▶ [PROVIDED RECORDS]:
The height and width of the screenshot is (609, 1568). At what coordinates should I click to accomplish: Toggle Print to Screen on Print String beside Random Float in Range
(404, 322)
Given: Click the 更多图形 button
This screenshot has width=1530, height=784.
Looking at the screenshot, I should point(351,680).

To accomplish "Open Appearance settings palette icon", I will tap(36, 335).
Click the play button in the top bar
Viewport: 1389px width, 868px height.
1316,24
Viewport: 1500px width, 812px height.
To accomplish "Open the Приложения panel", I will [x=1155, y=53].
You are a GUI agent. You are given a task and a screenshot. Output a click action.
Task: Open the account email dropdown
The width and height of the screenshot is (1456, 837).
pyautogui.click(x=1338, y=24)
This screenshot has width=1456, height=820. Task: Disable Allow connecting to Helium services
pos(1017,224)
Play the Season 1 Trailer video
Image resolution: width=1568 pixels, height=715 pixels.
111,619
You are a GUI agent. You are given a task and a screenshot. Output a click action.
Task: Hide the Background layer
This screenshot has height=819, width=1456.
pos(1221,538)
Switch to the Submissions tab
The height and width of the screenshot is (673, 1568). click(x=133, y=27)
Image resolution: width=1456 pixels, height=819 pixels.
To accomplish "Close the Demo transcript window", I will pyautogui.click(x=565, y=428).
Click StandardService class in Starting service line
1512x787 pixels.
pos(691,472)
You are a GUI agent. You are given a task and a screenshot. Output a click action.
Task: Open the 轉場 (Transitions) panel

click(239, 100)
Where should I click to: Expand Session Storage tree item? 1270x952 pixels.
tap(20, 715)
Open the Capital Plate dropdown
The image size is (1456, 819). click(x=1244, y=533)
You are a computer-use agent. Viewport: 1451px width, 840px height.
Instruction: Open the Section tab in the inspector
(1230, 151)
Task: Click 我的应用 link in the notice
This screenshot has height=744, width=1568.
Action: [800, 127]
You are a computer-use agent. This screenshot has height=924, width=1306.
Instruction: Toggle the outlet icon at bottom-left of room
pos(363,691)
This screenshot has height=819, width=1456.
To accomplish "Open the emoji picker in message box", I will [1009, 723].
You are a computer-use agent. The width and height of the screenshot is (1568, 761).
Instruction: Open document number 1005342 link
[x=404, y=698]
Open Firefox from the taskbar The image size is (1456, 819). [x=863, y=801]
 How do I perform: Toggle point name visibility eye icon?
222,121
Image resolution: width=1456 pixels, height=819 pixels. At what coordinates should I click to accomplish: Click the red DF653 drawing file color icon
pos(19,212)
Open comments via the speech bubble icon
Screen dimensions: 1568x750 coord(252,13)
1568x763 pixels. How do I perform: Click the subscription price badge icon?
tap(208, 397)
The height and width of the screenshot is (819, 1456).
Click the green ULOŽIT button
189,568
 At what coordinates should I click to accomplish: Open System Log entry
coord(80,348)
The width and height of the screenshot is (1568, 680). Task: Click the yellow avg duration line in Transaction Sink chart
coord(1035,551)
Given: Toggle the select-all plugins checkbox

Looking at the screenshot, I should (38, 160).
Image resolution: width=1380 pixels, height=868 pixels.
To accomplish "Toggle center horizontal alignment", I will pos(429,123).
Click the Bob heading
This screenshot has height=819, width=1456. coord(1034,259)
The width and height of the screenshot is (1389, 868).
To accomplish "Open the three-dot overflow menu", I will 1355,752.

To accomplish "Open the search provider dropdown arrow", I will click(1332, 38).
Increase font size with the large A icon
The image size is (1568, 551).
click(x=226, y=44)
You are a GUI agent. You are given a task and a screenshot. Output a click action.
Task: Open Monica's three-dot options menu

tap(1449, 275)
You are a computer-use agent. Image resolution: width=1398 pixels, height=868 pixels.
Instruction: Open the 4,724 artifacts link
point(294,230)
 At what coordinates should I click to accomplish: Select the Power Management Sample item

▶ [TASK INSTRUCTIONS]:
Transcribe all of the material without omitting a line.

▶ [RESULT]:
The height and width of the screenshot is (609, 1568). At what coordinates should I click to accomplish: Toggle Print to Screen on Print String beside Random Float in Range
(404, 322)
Given: Click the 更多图形 button
This screenshot has width=1530, height=784.
Looking at the screenshot, I should point(351,680).

To accomplish "Open Appearance settings palette icon", I will tap(36, 335).
Click the play button in the top bar
Viewport: 1389px width, 868px height.
1316,24
Viewport: 1500px width, 812px height.
To accomplish "Open the Приложения panel", I will [x=1155, y=53].
You are a GUI agent. You are given a task and a screenshot. Output a click action.
Task: Open the account email dropdown
The width and height of the screenshot is (1456, 837).
pyautogui.click(x=1338, y=24)
This screenshot has width=1456, height=820. Task: Disable Allow connecting to Helium services
pos(1017,224)
Play the Season 1 Trailer video
Image resolution: width=1568 pixels, height=715 pixels.
111,619
You are a GUI agent. You are given a task and a screenshot. Output a click action.
Task: Hide the Background layer
This screenshot has height=819, width=1456.
pos(1221,538)
Switch to the Submissions tab
The height and width of the screenshot is (673, 1568). click(x=133, y=27)
Image resolution: width=1456 pixels, height=819 pixels.
To accomplish "Close the Demo transcript window", I will pyautogui.click(x=565, y=428).
Click StandardService class in Starting service line
1512x787 pixels.
pos(691,472)
You are a GUI agent. You are given a task and a screenshot. Output a click action.
Task: Open the 轉場 (Transitions) panel

click(239, 100)
Where should I click to: Expand Session Storage tree item? 1270x952 pixels.
tap(20, 715)
Open the Capital Plate dropdown
The image size is (1456, 819). click(x=1244, y=533)
You are a computer-use agent. Viewport: 1451px width, 840px height.
Instruction: Open the Section tab in the inspector
(1230, 151)
Task: Click 我的应用 link in the notice
This screenshot has height=744, width=1568.
Action: [800, 127]
You are a computer-use agent. This screenshot has height=924, width=1306.
Instruction: Toggle the outlet icon at bottom-left of room
pos(363,691)
This screenshot has height=819, width=1456.
To accomplish "Open the emoji picker in message box", I will [1009, 723].
You are a computer-use agent. The width and height of the screenshot is (1568, 761).
Instruction: Open document number 1005342 link
[x=404, y=698]
Open Firefox from the taskbar The image size is (1456, 819). [x=863, y=801]
 How do I perform: Toggle point name visibility eye icon?
222,121
Image resolution: width=1456 pixels, height=819 pixels. At what coordinates should I click to accomplish: Click the red DF653 drawing file color icon
pos(19,212)
Open comments via the speech bubble icon
Screen dimensions: 1568x750 coord(252,13)
1568x763 pixels. How do I perform: Click the subscription price badge icon?
tap(208, 397)
The height and width of the screenshot is (819, 1456).
Click the green ULOŽIT button
189,568
 At what coordinates should I click to accomplish: Open System Log entry
coord(80,348)
The width and height of the screenshot is (1568, 680). Task: Click the yellow avg duration line in Transaction Sink chart
coord(1035,551)
Given: Toggle the select-all plugins checkbox

Looking at the screenshot, I should (38, 160).
Image resolution: width=1380 pixels, height=868 pixels.
To accomplish "Toggle center horizontal alignment", I will pos(429,123).
Click the Bob heading
This screenshot has height=819, width=1456. coord(1034,259)
The width and height of the screenshot is (1389, 868).
To accomplish "Open the three-dot overflow menu", I will 1355,752.

To accomplish "Open the search provider dropdown arrow", I will click(1332, 38).
Increase font size with the large A icon
The image size is (1568, 551).
click(x=226, y=44)
You are a GUI agent. You are given a task and a screenshot. Output a click action.
Task: Open Monica's three-dot options menu

tap(1449, 275)
You are a computer-use agent. Image resolution: width=1398 pixels, height=868 pixels.
Instruction: Open the 4,724 artifacts link
point(294,230)
 At what coordinates should I click to accomplish: Select the Power Management Sample item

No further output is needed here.